Pten+/− Mice Treated with Vehicle and Rapamycin
Pten+/− mice 12 to 14 months old were treated with rapamycin (LC Laboratories, Woburn, MA) (0.15 mg/kg) (n = 4) or vehicle (n = 3) for 14 days daily (i.p) and sacrificed at the end of the study. The vehicle was Tween 80, polyethylene glycol, and ethanol). Tissues were harvested and fixed as described above.
Genetic Background Characterization of C57BL/6-Pten Mice
We performed a genetic background characterization of our C57BL/6.129S1/v-Pten congenic strain containing a Pten _targeted mutation (Ptentm1Rps).20 For this, we selected 92 microsatellite markers (simple sequence length polymorphism) evenly distributed over all of the 19 autosomal chromosomes (genome scan) and polymorphic between C57BL/6J and 129S1/Sv inbred strains. The average marker spacing was 15 cM. D19Mit88 on chromosome 19 was the only marker showing 129S1/C57BL/6 heterozygosity for all Pten+/− mice. This is expected since the Pten gene is localized in the same region on chromosome 19 as D19Mit88, and the _targeted allele is 129S1/Sv (W9.5 ES cells) in origin. In agreement with the number of backcross generations performed in our Pten null colony (>N6), the background strain characterization showed that 91 of 92 markers (98.9%) were homozygous C57BL/6.
Histological Analysis
Tissues were stained with hematoxylin and eosin, and prostates were examined microscopically by two study pathologists (J.B. and C.J.C.) blinded as to age and genotype of study animals. Hematoxylin and eosin sections were evaluated for precursor lesions identified as hyperplastic, low-grade PIN, or high-grade PIN and adenocarcinoma whose severity was described by Shapell et al.41 To detect downstream _targets of the PTEN signaling pathway, immunohistochemistry was performed on paraffin-embedded prostate tissue sections using primary antibodies against AKT (1:100; Santa Cruz no. sc-1619, Santa Cruz, CA), phospho-AKT (Ser 473) (1:50; Cell Signaling Technologies, Beverly, MA, no. 3787), S6 (1:50; Cell Signaling Technologies no. 2217), and phospho-S6 (S235/236) (1:50; Cell Signaling Technologies no. 2211). Ki-67 (1:50 Santa Cruz no.15402) was used to determine proliferative index in vehicle and rapamycin treated mice. Primary antibodies were detected with biotinylated secondary antibodies, including anti-goat IgG for AKT, and an Envision plus labeled polymer, anti-rabbit-horseradish peroxidase (Dako Laboratories, Carpinteria, CA), for phospho-AKT, S6 and phospho-S6. This was followed by peroxidase-conjugated avidin/biotin (Vectastain ABC Kit, Vector Laboratories, Burlingame, CA) and DAB substrate (Dako Laboratories).

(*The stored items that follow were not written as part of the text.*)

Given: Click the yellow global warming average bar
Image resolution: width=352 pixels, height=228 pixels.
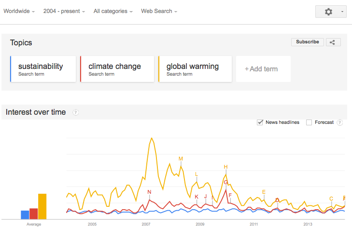Looking at the screenshot, I should pyautogui.click(x=42, y=206).
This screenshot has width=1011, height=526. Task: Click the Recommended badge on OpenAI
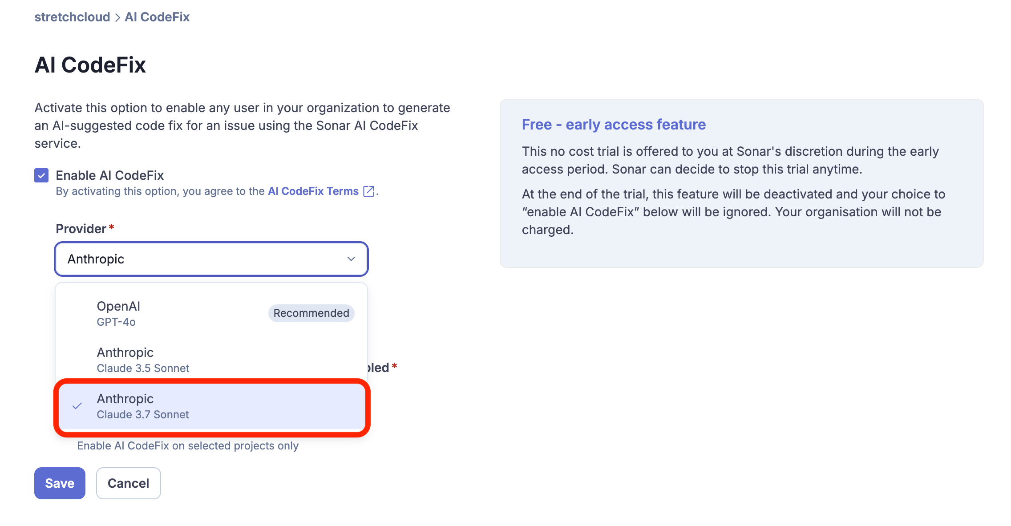(x=311, y=313)
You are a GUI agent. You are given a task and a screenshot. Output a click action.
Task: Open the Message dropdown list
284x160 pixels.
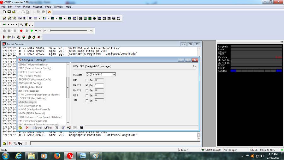pyautogui.click(x=114, y=75)
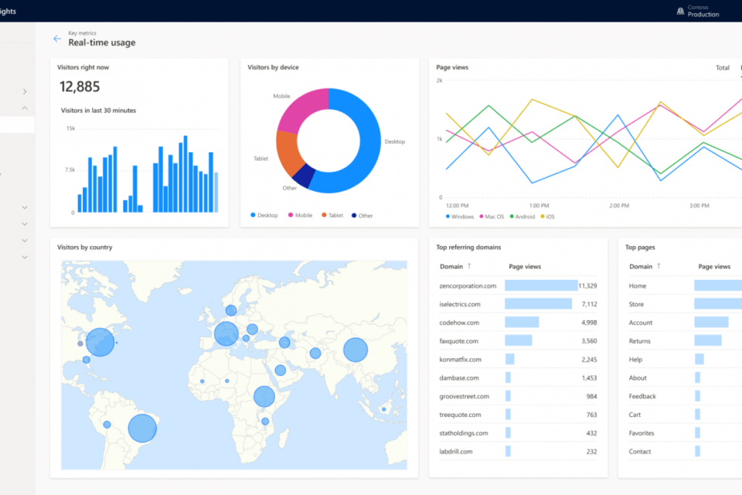Viewport: 742px width, 495px height.
Task: Click the back arrow beside Real-time usage
Action: (x=56, y=39)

Intensity of immunohistochemistry staining was graded on a scale as follows: “-“ indicating no apparent staining, “+” indicating weak staining, “++” indicating moderate staining and “+++” indicating strong staining. The four point scale for grading immunohistochemistry was used as described previously.42,43
For detection of PTEN, after deparaffinization, sections were pretreated with microwave irradiation in 0.01 mol/L citrate buffer (pH 6.0), followed by blocking 20 minutes with 10% normal donkey serum. Sections were incubated with anti-PTEN antibody (Neomarkers, 1:50 dilution, Freemont, CA) overnight at 4°C. After washing with phosphate-buffered saline, the sections were incubated with the secondary fluorescein isothiocyanate-conjugated donkey anti-mouse IgG (1:200; Jackson ImmunoResearch Laboratories, West Grove, PA). The slides were examined using a Fluoroview laser confocal microscope (Olympus America, Melville, NY).
Western Analysis
Normal and tumorigenic anterior prostate tissue lysates were subjected to sodium dodecyl sulfate-polyacrylamide gel electrophoresis and transferred to polyvinylidene difluoride membranes. Membranes were blocked with 5% nonfat dry milk and separately incubated with phospho-AKT (Thr 308) (1:1000, Cell Signaling Technologies), phospho-AKT (Ser 473) AKT (1:1000, Cell Signaling Technologies), (1:1000, Cell Signaling Technologies), phospho-S6 (1:2000, Cell Signaling Technologies), S6 (1:1000, Cell Signaling Technologies), phospho-TSC2 (Ser 939) (1:1000, Cell Signaling Technologies), and TSC2 (1:1000, Epitomics; Burlingame, CA) for 2 hours, followed by streptavidin horseradish peroxidase-conjugated goat anti-rabbit secondary antibody for one hour at room temperature. Lumiglo (KPL) was used for detection on X-ray film (BioMax, Eastman Kodak, Rochester, NY). As a loading control, blots were stripped and reprobed with an antibody to γ-tubulin (1:5000; Sigma, St. Louis, MO).
Results
C57BL/6-Pten+/− Mice Develop Prostate Adenocarcinoma
In-house colonies of Pten+/−20 and Tsc2+/−38 mice maintained on a C57BL/6 genetic background and confirmed by microsatellite analysis to be homozygous C57BL/6 (see Materials and Methods) were used to generate double heterozygous mice (Pten+/−; Tsc2+/−) for analysis. Prostate lesions were evaluated in wild-type, Pten+/− single heterozygotes, Pten+/−; Tsc2+/− double heterozygotes and Tsc2+/− single heterozygotes with groups of male mice examined at 7–9 and 10–12 months of age. Whole prostates were removed from mice and processed using conventional histology techniques. At necropsy, grossly observable prostate lesions were often noted, in one case in a moribund animal at 6 months of age. As shown in Supplemental Figure 1 (found at http://ajp.amjpathol.org), enlargement and changes in the coloration and texture of the anterior prostrate were the most common observations in these animals. Large, solid masses were also observed, often adjacent to the bladder, which were later confirmed to be tumors arising from the ventral prostate. Although at a lower frequency, grossly observable lesions were also identified in the dorsolateral prostate and seminal vesicle.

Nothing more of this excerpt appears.